However many lines the data holds, transcribe them all exactly.

───── Given data ─────

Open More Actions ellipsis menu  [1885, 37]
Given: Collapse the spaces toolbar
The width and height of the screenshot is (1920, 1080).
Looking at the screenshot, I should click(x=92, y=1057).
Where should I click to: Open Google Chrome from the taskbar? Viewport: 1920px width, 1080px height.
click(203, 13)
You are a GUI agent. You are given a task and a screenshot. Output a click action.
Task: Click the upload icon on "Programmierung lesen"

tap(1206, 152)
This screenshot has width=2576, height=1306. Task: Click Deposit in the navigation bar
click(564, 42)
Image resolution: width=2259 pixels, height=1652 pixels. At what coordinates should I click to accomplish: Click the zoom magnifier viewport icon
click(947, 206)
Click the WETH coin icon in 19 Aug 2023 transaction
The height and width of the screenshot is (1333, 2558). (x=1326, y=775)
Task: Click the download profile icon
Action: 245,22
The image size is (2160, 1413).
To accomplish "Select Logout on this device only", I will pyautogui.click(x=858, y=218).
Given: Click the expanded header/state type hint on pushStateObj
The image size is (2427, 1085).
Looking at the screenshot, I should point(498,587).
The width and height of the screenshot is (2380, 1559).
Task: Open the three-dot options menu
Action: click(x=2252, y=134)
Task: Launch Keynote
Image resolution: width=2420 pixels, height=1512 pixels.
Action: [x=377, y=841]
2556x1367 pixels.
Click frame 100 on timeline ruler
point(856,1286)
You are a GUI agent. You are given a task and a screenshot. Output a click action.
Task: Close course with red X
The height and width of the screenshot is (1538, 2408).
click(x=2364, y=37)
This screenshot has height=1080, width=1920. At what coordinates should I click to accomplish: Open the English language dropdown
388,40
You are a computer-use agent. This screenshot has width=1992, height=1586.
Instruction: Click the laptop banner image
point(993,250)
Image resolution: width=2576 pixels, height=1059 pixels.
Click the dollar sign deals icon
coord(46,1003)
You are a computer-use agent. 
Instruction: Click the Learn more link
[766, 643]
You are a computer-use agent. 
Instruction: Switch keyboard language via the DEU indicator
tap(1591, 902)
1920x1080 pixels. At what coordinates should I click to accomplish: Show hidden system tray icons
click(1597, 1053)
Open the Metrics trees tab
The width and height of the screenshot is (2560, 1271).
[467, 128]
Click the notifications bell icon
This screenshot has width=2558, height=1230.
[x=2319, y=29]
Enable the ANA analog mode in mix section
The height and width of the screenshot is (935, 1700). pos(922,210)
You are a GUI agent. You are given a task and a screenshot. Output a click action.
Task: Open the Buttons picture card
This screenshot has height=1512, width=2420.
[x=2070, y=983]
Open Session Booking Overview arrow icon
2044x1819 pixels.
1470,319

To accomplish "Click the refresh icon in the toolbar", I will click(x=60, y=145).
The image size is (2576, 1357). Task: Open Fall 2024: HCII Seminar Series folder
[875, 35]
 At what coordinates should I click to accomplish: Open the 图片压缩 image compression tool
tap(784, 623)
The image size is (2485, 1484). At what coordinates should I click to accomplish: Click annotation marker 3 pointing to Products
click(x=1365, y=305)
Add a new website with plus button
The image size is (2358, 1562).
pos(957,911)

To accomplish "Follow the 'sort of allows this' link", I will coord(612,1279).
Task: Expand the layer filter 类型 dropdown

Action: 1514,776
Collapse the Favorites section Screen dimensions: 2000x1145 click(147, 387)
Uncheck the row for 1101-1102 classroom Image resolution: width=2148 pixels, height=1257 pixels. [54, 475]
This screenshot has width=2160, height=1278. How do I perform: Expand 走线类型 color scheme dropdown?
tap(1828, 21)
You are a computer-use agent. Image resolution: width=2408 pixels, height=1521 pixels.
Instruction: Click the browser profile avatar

─────

* **Answer space**:
Open More Actions ellipsis menu  [1885, 37]
Given: Collapse the spaces toolbar
The width and height of the screenshot is (1920, 1080).
Looking at the screenshot, I should click(x=92, y=1057).
Where should I click to: Open Google Chrome from the taskbar? Viewport: 1920px width, 1080px height.
click(203, 13)
You are a GUI agent. You are given a task and a screenshot. Output a click action.
Task: Click the upload icon on "Programmierung lesen"

tap(1206, 152)
This screenshot has width=2576, height=1306. Task: Click Deposit in the navigation bar
click(564, 42)
Image resolution: width=2259 pixels, height=1652 pixels. At what coordinates should I click to accomplish: Click the zoom magnifier viewport icon
click(947, 206)
Click the WETH coin icon in 19 Aug 2023 transaction
The height and width of the screenshot is (1333, 2558). (x=1326, y=775)
Task: Click the download profile icon
Action: 245,22
The image size is (2160, 1413).
To accomplish "Select Logout on this device only", I will pyautogui.click(x=858, y=218).
Given: Click the expanded header/state type hint on pushStateObj
The image size is (2427, 1085).
Looking at the screenshot, I should point(498,587).
The width and height of the screenshot is (2380, 1559).
Task: Open the three-dot options menu
Action: click(x=2252, y=134)
Task: Launch Keynote
Image resolution: width=2420 pixels, height=1512 pixels.
Action: [x=377, y=841]
2556x1367 pixels.
Click frame 100 on timeline ruler
point(856,1286)
You are a GUI agent. You are given a task and a screenshot. Output a click action.
Task: Close course with red X
The height and width of the screenshot is (1538, 2408).
click(x=2364, y=37)
This screenshot has height=1080, width=1920. At what coordinates should I click to accomplish: Open the English language dropdown
388,40
You are a computer-use agent. This screenshot has width=1992, height=1586.
Instruction: Click the laptop banner image
point(993,250)
Image resolution: width=2576 pixels, height=1059 pixels.
Click the dollar sign deals icon
coord(46,1003)
You are a computer-use agent. 
Instruction: Click the Learn more link
[766, 643]
You are a computer-use agent. 
Instruction: Switch keyboard language via the DEU indicator
tap(1591, 902)
1920x1080 pixels. At what coordinates should I click to accomplish: Show hidden system tray icons
click(1597, 1053)
Open the Metrics trees tab
The width and height of the screenshot is (2560, 1271).
[467, 128]
Click the notifications bell icon
This screenshot has width=2558, height=1230.
[x=2319, y=29]
Enable the ANA analog mode in mix section
The height and width of the screenshot is (935, 1700). pos(922,210)
You are a GUI agent. You are given a task and a screenshot. Output a click action.
Task: Open the Buttons picture card
This screenshot has height=1512, width=2420.
[x=2070, y=983]
Open Session Booking Overview arrow icon
2044x1819 pixels.
1470,319

To accomplish "Click the refresh icon in the toolbar", I will click(x=60, y=145).
The image size is (2576, 1357). Task: Open Fall 2024: HCII Seminar Series folder
[875, 35]
 At what coordinates should I click to accomplish: Open the 图片压缩 image compression tool
tap(784, 623)
The image size is (2485, 1484). At what coordinates should I click to accomplish: Click annotation marker 3 pointing to Products
click(x=1365, y=305)
Add a new website with plus button
The image size is (2358, 1562).
pos(957,911)

To accomplish "Follow the 'sort of allows this' link", I will coord(612,1279).
Task: Expand the layer filter 类型 dropdown

Action: 1514,776
Collapse the Favorites section Screen dimensions: 2000x1145 click(147, 387)
Uncheck the row for 1101-1102 classroom Image resolution: width=2148 pixels, height=1257 pixels. [54, 475]
This screenshot has width=2160, height=1278. How do I perform: Expand 走线类型 color scheme dropdown?
tap(1828, 21)
You are a computer-use agent. Image resolution: width=2408 pixels, height=1521 pixels.
Instruction: Click the browser profile avatar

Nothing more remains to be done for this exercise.